Archeological evidence indicates that the ancestors of today's Aboriginal Australians first migrated to the continent 50,000 to 65,000 years ago. Genomic studies suggest that the peopling of Australia happened between 43,000 and 60,000 years ago.

DNA studies have suggested that the ancestors of Aboriginal Australians belonged to the southern route dispersal following the "out of Africa" exit, which expanded into the South and Southeast Asia region and subsequently diverged rapidly into the ancestors of Ancient Ancestral South Indians (AASI), Andamanese, East Asians, other Australasians, such as Papuans.

It is unknown how many populations settled in Australia prior to European colonisation. Both "trihybrid" and single-origin hypotheses have received extensive discussion. Keith Windschuttle, known for his belief that Aboriginal pre-history has become politicised, argues that the assumption of a single origin is tied into ethnic solidarity, and multiple entry was suppressed because it could be used to justify white seizure of Aboriginal lands, but this hypothesis is not supported by scientific studies.

=== Changes c. 4000 years ago ===
Human genomic differences are being studied to find possible answers, but there is still insufficient evidence to distinguish a "wave invasion model" from a "single settlement" one.

A 2012 paper by Alan J. Redd et al. on the topic of migration from India around 4,000 years ago notes that the indicated influx period corresponds to the timing of various other changes, specifically mentioning "The divergence times reported here correspond with a series of changes in the Australian anthropological record between 5,000 years ago and 3,000 years ago, including the introduction of the dingo; the spread of the Australian Small Tool tradition; the appearance of plant-processing technologies, especially complex detoxification of cycads; and the expansion of the Pama-Nyungan language over seven-eighths of Australia". Although previously linked to the pariah dogs of India, recent testing of the mitochondrial DNA of dingoes shows a closer connection to the dogs of Eastern Asia and North America, suggesting an introduction as a result of the Austronesian expansion from Southern China to Timor over the last 5,000 years. A 2007 finding of kangaroo ticks on the pariah dogs of Thailand suggested that this genetic expansion may have been a two-way process.

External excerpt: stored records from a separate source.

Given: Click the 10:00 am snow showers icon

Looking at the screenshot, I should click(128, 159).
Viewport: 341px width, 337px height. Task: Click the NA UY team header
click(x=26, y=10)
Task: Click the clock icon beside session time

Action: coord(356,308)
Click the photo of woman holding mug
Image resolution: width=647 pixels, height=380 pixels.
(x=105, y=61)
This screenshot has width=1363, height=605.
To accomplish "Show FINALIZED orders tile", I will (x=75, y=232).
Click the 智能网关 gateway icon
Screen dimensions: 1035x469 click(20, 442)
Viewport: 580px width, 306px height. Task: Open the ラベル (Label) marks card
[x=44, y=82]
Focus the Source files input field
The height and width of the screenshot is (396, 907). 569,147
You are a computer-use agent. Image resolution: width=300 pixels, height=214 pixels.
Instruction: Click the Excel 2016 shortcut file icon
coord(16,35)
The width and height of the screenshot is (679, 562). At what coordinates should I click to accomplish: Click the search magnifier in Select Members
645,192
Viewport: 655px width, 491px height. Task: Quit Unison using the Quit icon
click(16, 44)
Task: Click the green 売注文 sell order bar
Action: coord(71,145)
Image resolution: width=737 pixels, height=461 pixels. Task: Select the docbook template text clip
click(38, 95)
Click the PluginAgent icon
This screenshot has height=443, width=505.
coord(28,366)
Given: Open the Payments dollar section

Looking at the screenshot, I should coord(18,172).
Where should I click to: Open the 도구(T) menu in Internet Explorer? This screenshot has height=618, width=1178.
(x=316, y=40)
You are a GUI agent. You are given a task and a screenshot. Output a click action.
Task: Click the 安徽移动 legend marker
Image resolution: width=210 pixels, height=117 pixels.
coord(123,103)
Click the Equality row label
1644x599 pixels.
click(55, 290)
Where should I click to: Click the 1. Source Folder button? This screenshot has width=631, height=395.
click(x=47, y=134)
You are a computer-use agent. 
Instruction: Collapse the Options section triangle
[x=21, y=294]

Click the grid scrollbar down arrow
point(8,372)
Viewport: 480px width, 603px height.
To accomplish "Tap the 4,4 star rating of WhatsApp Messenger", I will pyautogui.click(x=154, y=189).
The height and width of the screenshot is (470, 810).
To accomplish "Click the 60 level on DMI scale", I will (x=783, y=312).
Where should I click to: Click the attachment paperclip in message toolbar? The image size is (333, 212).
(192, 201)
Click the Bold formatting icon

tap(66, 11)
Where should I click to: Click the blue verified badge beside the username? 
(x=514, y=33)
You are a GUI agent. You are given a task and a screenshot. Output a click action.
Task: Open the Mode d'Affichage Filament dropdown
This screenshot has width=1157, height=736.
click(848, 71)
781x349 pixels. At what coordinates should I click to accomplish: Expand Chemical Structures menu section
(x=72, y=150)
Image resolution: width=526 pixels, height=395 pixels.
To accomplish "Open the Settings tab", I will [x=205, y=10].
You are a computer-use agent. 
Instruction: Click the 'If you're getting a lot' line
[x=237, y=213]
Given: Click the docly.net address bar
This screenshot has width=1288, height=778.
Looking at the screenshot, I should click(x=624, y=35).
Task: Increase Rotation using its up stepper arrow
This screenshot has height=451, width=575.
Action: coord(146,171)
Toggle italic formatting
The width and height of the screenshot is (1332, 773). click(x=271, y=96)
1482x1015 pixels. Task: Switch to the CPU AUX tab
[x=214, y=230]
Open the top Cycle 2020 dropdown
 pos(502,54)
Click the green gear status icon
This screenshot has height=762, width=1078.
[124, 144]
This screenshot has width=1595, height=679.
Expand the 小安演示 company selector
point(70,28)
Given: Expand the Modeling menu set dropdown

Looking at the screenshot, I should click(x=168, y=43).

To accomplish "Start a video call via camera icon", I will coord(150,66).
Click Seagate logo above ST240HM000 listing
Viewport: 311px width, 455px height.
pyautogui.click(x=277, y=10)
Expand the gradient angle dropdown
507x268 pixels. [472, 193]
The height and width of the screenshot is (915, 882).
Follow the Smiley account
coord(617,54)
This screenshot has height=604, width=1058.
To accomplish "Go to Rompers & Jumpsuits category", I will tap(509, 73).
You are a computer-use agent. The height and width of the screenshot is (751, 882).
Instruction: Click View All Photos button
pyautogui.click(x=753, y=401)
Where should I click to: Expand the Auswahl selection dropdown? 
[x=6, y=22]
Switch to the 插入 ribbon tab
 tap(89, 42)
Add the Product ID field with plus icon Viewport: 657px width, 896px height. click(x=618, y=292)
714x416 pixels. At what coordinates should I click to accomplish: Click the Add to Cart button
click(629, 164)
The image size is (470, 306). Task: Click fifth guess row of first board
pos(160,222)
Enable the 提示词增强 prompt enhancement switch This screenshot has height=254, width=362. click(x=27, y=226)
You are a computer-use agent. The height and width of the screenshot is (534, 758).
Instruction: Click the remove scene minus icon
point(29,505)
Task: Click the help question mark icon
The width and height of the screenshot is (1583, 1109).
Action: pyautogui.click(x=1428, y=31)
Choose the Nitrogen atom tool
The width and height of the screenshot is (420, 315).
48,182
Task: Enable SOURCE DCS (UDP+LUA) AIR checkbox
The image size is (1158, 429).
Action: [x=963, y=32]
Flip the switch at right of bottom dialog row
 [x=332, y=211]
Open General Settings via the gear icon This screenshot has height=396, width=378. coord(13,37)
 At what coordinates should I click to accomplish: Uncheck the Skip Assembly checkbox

The dingo reached Australia about 4,000 years ago, and around the same time there were changes in language, with the Pama-Nyungan language family spreading over most of the mainland, and stone tool technology, with the use of smaller tools. Human contact has thus been inferred, and genetic data of two kinds have been proposed to support a gene flow from India to Australia: firstly, signs of South Asian components in Aboriginal Australian genomes, reported on the basis of genome-wide SNP data; and secondly, the existence of a Y chromosome (male) lineage, designated haplogroup C∗, with the most recent common ancestor around 5,000 years ago. The first type of evidence comes from a 2013 study by the Max Planck Institute for Evolutionary Anthropology using large-scale genotyping data from a pool of Aboriginal Australians, New Guineans, island Southeast Asians and Indians. It found that the New Guinea and Mamanwa (Philippines area) groups diverged from the Aboriginal about 36,000 years ago (and supporting evidence that these populations are descended from migrants taking an early "southern route" out of Africa, before other groups in the area), and also that the Indian and Australian populations mixed well before European contact, with this gene flow occurring during the Holocene (c. 4,230 years ago). The researchers had two theories for this: either some Indians had contact with people in Indonesia who eventually transferred those genes from India to Aboriginal Australians, or that a group of Indians migrated all the way from India to Australia and intermingled with the locals directly.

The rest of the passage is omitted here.